2009-07-28

Dealing With Family



Often times, it used to irk me when an older white man would approach me in my single days, wanting to relive the relationship with the black woman he missed out on in his younger days for fear of his family and how they would react.

I also get emails in which black women will ask for my advice about dating a white guy whose family objects to the relationship, threatening to disown the man or harm the woman in question in the relationship.

My response to this in the past and remains to be, too bad, so sad, but if you were too chicken or too scared of your family, then maybe you aren't ready for a serious relationship, maybe you should stick to one night stands. Risk is something people regardless of race have to deal with in a relationship. You risk a lot to stick with one person the rest of your life. That is part of being in a relationship.

I had a former co-worker who had a similar situation. She dated her boyfriend for literally a decade and had never met his father, and her boyfriend had never told his own father that his girlfriend was black. He was scared how he would react since he had sympathies with the KKK. Get the hell over it. If your daddy in a whole different state has that much power over you, and you are in your 40s, you have other issues and need to avoid dating anyone until your issues are resolved. This man was had been with a woman, moved the woman and her children into his home, but she was still a dirty little secret. I'm not good at keeping secrets, daddy would have known about me. If you have a job, a house, and can pay your own bills, why are you worried about getting written out of the will?

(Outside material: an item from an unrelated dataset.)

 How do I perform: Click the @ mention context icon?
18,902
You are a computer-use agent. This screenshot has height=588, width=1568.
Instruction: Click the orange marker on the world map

If you are a productive member of society and don't live off of them, why the hell does it concern anyone who you date?

One unique challenge to an interracial relationship is that there is a chance your family might not be happy. Often times folks assume that it is the white folks who will get the hassles from their family, this isn't always the case, but it really doesn't matter. If you are prepared to be in a relationship with someone, then you are willing to take the risk your family might not like it, and it does no good for you to keep a "dirty little secret". It also does no good for an old man to recapture his youth by trying to find him a young black woman to replace her, because that black woman you missed out on has aged just like you, and maybe she is still single and you should go for her and leave the young women alone, unless they like divorced men their father's age and like the concept of having step children the same age as them.